Find the general solution for $\cot x=-\sqrt{3}$

Answer 1

Hint: First we will convert cot into tan and then write that for what value of tan of the angle we get $\dfrac{-1}{\sqrt{3}}$, and then we will use the general solution of tan to find all the possible solutions, and we can see that there will be infinitely many solutions of x for which it gives $\tan x=\dfrac{-1}{\sqrt{3}}$.

Complete step-by-step answer:
Let’s convert cot into tan using the formula $\tan x=\dfrac{1}{\cot x}$
Hence, for $\cot x=-\sqrt{3}$ we get $\tan x=\dfrac{-1}{\sqrt{3}}$.
Let’s first find the value of angle for which we get $\dfrac{-1}{\sqrt{3}}$.
Now we need to find that in which quadrant tan is negative,
We know that tan is negative in ${2}^{nd}$ and ${4}^{th}$ quadrant, so $\dfrac{-\pi }{6}$ and $\pi -\dfrac{\pi }{6}$ both are the correct value,
Here, we will take $\dfrac{-\pi }{6}$.
Now we know that $\tan \left( \dfrac{-\pi }{6} \right)=\dfrac{-1}{\sqrt{3}}$
Hence, we get $\tan x=\tan \left( \dfrac{-\pi }{6} \right)$
Now we will use the formula for general solution of tan,
Now, if we have $\tan \theta =\tan \alpha $ then the general solution is:
$\theta =n\pi +\alpha $
Now using the above formula for $\tan x=\tan \left( \dfrac{-\pi }{6} \right)$ we get,
$x=n\pi -\dfrac{\pi }{6}$
Here n = integer.
Hence, from this we can see that we will get infinitely many solutions for x as we change the value of n.

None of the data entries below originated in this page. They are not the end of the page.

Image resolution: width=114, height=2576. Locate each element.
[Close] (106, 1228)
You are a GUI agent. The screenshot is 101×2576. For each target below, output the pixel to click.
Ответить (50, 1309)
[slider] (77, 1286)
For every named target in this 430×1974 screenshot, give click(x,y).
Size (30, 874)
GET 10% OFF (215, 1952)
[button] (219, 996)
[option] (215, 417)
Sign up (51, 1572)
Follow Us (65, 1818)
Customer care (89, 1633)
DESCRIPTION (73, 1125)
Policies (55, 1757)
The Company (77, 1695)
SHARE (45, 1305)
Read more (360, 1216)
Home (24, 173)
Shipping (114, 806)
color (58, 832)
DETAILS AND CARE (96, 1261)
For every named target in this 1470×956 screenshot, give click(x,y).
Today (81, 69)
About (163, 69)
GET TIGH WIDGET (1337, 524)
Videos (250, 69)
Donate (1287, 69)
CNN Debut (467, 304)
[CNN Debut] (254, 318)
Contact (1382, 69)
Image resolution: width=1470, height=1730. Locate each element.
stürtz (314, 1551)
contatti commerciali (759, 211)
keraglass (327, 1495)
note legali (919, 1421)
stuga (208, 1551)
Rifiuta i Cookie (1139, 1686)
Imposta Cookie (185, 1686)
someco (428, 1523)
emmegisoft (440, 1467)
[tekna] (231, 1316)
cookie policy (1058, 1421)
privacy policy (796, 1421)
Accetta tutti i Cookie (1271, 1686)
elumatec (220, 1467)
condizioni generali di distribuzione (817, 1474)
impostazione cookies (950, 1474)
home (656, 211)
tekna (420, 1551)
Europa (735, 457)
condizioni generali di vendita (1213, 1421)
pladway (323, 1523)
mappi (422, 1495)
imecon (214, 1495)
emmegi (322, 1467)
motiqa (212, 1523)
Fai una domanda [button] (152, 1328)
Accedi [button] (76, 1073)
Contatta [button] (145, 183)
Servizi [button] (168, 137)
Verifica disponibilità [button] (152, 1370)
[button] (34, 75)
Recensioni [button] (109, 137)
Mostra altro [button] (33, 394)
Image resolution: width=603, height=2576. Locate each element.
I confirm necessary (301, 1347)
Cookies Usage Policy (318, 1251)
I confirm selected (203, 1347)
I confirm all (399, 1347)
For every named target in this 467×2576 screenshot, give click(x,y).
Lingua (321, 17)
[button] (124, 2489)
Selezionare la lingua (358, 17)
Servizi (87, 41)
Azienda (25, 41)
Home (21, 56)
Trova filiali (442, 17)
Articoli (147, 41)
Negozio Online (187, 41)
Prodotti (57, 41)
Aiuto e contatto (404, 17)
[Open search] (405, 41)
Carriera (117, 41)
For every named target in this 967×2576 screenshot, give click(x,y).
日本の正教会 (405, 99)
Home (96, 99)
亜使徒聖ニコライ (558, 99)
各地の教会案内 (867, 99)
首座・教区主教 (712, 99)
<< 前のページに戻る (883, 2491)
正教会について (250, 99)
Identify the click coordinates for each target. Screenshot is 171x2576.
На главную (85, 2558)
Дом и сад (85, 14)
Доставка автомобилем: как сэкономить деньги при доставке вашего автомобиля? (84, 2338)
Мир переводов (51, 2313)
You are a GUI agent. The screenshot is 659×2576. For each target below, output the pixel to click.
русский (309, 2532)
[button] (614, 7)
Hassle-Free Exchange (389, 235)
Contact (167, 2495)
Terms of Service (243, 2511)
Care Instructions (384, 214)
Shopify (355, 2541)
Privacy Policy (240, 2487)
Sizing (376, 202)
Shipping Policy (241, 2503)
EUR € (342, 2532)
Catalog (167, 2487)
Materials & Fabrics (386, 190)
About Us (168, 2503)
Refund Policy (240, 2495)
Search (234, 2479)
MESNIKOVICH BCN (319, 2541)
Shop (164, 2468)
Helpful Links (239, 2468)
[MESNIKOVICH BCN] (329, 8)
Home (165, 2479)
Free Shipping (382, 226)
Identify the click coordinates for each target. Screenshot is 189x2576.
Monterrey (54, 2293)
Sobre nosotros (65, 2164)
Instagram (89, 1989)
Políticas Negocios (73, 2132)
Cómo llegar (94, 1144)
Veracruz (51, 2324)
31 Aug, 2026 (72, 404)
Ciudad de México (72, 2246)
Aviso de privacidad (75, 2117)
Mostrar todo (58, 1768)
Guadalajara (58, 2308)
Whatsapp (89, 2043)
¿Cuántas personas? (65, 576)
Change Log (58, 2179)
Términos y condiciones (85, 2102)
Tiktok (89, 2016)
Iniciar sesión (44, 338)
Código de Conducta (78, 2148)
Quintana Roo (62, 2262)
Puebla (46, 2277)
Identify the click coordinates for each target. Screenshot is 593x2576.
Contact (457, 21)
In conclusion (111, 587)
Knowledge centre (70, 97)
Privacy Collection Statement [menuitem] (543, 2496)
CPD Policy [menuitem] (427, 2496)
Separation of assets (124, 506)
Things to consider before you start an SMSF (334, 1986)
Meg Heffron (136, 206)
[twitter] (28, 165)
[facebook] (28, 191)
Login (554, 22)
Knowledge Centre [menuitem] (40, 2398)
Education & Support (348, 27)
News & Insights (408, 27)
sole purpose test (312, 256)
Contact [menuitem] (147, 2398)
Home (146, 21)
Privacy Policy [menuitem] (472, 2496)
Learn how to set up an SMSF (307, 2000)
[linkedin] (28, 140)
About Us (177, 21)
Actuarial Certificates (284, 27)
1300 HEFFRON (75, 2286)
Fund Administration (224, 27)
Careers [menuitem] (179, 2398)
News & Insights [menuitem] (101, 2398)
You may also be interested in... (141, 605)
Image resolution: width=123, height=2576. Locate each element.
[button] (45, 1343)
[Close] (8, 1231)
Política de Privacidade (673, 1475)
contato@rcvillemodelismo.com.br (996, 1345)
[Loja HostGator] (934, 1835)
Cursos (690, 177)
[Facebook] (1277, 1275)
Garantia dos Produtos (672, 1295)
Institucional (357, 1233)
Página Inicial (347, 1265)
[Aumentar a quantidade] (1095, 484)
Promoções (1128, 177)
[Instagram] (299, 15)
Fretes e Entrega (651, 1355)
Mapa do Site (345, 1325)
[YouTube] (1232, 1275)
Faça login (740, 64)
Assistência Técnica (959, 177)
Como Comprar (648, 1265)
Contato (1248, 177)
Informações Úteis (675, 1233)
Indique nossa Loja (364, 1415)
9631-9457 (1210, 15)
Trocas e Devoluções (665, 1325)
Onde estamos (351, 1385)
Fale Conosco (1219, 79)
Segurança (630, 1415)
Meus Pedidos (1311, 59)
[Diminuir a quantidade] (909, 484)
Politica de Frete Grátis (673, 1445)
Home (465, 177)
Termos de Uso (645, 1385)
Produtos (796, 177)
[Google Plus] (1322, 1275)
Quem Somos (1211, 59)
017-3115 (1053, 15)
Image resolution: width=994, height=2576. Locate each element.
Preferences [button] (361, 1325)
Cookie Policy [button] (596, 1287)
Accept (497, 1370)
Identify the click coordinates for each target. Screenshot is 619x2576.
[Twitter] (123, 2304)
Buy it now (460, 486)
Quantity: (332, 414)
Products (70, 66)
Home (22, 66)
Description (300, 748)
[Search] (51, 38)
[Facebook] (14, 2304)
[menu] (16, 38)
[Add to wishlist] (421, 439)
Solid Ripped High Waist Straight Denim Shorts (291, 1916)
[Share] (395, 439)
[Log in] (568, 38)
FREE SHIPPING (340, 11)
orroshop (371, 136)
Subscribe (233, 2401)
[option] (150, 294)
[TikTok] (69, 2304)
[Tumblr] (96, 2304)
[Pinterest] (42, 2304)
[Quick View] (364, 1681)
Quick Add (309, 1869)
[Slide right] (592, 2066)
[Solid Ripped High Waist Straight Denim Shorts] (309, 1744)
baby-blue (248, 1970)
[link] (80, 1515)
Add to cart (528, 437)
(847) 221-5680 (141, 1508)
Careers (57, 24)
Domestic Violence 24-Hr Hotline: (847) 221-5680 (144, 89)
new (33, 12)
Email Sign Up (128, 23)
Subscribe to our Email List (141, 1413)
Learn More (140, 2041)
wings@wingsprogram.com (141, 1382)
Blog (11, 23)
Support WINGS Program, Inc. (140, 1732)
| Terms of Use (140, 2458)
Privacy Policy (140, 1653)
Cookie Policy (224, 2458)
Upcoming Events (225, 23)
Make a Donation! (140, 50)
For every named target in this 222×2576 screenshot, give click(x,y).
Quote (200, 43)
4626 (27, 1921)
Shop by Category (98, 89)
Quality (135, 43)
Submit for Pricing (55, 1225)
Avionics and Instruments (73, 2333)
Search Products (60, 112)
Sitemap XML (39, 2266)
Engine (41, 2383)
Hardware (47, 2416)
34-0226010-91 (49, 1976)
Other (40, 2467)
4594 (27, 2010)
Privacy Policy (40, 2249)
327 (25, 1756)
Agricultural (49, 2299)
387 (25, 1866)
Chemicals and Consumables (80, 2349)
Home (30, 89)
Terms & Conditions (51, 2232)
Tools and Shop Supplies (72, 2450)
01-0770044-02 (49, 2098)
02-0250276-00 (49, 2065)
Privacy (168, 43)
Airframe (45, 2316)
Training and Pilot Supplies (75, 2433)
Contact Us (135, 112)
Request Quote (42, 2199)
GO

Note: The formula for finding the general solution of tan is very important and must be kept in mind. In the above solution we have taken the value of $\alpha $ we have taken was $\dfrac{-\pi }{6}$, but one can also take the value of $\alpha $ as $\pi -\dfrac{\pi }{6}$ , as it lies in the ${2}^{nd}$ quadrant and gives negative value for tan. And then one can use the same formula for the general solution and replace the value of $\alpha $ with $\pi -\dfrac{\pi }{6}$ to get the answer, which is also correct.